Satellite broadcasting as we know it in Britain today was shaped by a dramatic confrontation – and an eventual merger – between the two organisations determined to dominate the new medium.
In one corner stood the Rupert Murdoch-bankrolled Sky Television. In the other was British Satellite Broadcasting, a consortium comprising Granada TV, Pearson, Virgin, Anglia TV and Amstrad.
As the rivals went head-to-head in 1990, nothing seemed to symbolise the differences between their two offerings more than their radically different satellite dish designs.
BSB’s eclectic mix of arts, sport and entertainment programming was epitomised by the Squarial. Not only was the flat, square-shaped antenna aesthetically appealing, it was much smaller than most of the other satellite dishes available at that time.
It was certainly an unobtrusive answer to one of the biggest problems many would-be viewers had with satellite TV – having an ugly great dish screwed to their wall or roof or installed in their garden.
And it was altogether different from Sky’s rather cheap-looking wire-mesh alternative that seemed to reflect the broadcaster’s more populist programming.
For BSB, the Squarial became its unique selling proposition and was seen as the means of differentiating itself from its competitor.
As a result, the Squarial was put at the heart of its ad campaign. Its shape was used on all of its channel logos, its corporate logo and in print promotions. Even its well-remembered advertising slogan declared: "It’s smart to be square."
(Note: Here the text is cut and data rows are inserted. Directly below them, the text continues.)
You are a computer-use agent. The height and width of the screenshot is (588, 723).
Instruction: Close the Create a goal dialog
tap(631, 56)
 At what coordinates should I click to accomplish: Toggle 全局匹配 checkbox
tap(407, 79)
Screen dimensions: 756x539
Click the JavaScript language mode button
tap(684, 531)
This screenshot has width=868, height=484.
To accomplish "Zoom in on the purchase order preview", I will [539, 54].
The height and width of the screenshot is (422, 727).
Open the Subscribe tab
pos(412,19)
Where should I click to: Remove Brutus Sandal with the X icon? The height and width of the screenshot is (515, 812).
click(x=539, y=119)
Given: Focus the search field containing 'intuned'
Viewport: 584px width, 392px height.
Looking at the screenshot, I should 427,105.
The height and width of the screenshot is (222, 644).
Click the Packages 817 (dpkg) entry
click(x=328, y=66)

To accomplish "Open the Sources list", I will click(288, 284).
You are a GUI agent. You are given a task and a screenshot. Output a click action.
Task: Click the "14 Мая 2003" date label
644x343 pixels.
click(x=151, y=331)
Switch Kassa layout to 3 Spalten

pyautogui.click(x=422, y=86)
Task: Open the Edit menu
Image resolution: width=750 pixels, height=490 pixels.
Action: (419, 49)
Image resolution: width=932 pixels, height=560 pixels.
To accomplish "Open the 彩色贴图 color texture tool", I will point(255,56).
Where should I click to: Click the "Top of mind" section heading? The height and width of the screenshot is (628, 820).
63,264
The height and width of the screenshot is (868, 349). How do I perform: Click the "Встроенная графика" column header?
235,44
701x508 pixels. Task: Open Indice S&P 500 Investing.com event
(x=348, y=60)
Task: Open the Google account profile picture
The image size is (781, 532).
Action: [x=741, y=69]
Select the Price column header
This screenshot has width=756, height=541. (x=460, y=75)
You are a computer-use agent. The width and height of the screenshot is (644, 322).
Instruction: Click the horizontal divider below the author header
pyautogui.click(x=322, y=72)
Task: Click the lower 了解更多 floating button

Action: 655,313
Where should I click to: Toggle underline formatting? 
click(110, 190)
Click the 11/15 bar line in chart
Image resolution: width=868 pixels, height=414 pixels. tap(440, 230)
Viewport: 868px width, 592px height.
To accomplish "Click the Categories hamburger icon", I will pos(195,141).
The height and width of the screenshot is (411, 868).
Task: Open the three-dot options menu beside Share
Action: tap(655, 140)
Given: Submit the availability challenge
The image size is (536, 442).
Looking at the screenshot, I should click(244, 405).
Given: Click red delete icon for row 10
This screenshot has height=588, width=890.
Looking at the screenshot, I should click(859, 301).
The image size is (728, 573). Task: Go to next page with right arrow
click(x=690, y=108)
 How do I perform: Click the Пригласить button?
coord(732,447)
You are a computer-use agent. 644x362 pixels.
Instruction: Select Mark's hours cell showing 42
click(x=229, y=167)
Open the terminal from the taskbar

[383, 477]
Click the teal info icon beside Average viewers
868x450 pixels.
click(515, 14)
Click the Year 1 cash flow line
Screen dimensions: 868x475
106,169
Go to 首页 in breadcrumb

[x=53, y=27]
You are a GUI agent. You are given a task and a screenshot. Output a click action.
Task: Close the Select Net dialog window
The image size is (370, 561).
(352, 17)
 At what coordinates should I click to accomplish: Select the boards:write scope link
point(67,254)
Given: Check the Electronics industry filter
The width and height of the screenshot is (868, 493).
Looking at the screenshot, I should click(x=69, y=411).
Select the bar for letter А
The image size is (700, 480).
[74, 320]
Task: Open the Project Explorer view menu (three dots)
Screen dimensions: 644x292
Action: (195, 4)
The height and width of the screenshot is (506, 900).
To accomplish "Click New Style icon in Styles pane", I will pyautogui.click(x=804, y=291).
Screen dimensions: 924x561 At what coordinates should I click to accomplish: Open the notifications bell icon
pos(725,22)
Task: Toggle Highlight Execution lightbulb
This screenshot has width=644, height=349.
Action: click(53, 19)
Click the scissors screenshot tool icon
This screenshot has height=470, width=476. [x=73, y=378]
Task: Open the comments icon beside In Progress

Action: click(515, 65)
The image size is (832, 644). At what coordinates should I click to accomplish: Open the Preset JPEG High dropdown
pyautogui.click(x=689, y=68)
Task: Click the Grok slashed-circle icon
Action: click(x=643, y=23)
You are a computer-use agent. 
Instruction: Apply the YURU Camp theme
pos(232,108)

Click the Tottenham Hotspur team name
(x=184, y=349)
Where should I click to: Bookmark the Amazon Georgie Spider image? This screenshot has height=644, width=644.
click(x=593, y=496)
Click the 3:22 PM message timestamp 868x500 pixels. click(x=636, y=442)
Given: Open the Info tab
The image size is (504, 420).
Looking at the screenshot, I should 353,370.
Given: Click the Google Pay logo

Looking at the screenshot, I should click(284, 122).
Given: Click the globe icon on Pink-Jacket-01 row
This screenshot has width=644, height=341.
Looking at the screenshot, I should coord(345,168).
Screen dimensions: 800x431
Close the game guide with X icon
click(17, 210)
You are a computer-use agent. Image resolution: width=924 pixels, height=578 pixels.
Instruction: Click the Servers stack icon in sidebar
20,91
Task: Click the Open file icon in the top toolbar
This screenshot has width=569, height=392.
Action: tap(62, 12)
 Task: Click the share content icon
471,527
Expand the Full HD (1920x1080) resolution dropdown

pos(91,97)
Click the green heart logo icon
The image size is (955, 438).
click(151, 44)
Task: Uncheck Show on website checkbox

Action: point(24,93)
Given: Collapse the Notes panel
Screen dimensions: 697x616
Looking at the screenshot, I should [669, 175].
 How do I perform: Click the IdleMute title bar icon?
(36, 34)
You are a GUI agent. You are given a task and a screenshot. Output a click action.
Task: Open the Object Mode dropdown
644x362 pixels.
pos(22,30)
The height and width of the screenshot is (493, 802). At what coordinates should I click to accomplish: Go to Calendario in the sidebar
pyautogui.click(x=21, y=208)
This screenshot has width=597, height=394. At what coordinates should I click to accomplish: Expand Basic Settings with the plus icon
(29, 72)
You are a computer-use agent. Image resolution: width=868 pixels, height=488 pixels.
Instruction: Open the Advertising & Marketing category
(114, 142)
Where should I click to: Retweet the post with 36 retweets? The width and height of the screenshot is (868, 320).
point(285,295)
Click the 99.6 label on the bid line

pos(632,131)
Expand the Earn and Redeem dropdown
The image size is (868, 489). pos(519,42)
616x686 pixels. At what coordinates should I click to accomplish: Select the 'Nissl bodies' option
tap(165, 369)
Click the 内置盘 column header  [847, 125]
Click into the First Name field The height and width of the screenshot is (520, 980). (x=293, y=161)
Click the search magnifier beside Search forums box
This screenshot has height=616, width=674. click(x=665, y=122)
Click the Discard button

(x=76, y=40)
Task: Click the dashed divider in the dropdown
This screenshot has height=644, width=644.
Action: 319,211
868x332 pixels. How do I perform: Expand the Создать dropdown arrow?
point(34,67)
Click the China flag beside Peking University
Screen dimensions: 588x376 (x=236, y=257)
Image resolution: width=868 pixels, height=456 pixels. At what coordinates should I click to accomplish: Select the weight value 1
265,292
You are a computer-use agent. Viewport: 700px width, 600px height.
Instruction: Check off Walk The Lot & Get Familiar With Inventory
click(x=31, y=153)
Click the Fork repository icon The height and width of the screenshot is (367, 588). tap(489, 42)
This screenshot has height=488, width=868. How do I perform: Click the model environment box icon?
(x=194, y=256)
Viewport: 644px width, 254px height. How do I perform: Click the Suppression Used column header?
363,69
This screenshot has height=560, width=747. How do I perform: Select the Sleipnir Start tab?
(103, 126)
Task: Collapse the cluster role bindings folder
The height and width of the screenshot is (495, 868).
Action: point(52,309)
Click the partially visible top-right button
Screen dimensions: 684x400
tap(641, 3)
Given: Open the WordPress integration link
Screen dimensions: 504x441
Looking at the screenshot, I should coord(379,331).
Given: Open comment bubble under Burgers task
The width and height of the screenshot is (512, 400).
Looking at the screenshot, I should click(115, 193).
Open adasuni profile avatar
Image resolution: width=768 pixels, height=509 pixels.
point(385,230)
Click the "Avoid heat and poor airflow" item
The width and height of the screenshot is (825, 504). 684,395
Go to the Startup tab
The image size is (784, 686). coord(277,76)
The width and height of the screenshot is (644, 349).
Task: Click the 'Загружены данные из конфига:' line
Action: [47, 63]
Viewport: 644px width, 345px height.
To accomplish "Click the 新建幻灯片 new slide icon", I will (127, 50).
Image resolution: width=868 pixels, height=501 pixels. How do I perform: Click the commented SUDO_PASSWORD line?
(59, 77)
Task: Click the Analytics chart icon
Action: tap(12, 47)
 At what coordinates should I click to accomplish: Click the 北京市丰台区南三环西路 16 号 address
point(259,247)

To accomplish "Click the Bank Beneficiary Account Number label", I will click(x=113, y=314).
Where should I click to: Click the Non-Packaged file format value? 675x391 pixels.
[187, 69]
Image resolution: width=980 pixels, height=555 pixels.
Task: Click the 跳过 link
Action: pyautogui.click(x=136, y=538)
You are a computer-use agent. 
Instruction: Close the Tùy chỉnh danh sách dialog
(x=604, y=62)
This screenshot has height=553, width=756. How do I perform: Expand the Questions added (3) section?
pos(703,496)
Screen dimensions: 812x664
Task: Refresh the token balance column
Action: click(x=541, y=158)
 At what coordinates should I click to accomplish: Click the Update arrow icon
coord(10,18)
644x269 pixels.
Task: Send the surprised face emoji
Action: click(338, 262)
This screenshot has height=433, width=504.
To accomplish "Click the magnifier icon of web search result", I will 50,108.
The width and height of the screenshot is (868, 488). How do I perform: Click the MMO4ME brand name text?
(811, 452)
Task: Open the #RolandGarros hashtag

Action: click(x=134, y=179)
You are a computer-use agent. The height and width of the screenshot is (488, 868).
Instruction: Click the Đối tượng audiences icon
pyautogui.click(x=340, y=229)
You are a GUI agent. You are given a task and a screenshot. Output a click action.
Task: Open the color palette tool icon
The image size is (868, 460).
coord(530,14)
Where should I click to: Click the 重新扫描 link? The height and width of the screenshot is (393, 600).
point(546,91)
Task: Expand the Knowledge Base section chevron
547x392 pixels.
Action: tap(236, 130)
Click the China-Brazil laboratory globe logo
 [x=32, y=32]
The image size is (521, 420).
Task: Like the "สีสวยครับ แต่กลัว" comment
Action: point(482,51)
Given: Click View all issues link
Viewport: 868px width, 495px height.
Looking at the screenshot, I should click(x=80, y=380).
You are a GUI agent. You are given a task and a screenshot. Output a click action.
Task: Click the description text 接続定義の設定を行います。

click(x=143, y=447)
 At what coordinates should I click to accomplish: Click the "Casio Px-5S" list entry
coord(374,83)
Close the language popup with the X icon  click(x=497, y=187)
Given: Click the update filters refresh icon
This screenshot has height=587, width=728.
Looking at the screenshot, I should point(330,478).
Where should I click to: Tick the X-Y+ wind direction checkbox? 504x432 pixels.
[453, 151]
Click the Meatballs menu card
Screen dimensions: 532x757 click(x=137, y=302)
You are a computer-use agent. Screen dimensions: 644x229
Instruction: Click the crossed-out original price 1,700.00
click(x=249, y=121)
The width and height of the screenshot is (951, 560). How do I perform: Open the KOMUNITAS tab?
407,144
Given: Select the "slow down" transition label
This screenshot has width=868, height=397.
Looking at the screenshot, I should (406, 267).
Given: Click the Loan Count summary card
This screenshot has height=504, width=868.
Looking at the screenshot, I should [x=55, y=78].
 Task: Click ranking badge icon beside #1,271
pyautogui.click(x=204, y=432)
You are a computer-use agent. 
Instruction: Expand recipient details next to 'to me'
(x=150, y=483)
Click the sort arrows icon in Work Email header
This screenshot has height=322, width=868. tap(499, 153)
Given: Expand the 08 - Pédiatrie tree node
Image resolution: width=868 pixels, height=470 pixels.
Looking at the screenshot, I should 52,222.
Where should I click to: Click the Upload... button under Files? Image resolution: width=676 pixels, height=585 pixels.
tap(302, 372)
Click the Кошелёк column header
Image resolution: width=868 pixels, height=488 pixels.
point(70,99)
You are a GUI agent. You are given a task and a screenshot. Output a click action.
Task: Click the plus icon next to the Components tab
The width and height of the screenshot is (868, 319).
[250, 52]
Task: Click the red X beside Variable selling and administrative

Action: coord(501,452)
Unfortunately, the Squarial never got a chance to prove itself. Just as in the war between the VHS and Betamax video systems, potential customers chose to wait and see who would win rather than risk buying potentially obsolete equipment. And the Squarial’s fate was sealed when a manufacturer began selling a dish suitable for receiving both BSB and Sky broadcasts.
Not that the Squarial could have survived much longer anyway as both BSB and Sky, burdened with escalating debts and huge start-up costs, merged in November 1990 to form British Sky Broadcasting but marketed as Sky. The merger is reckoned to have saved Sky, which, unlike BSB, had very few major advertisers at the time.
The arrival of BSkyB marked the end of the Squarial. Although, if you keep your eyes open while you’re out and about, you can still see the odd survivor hanging around.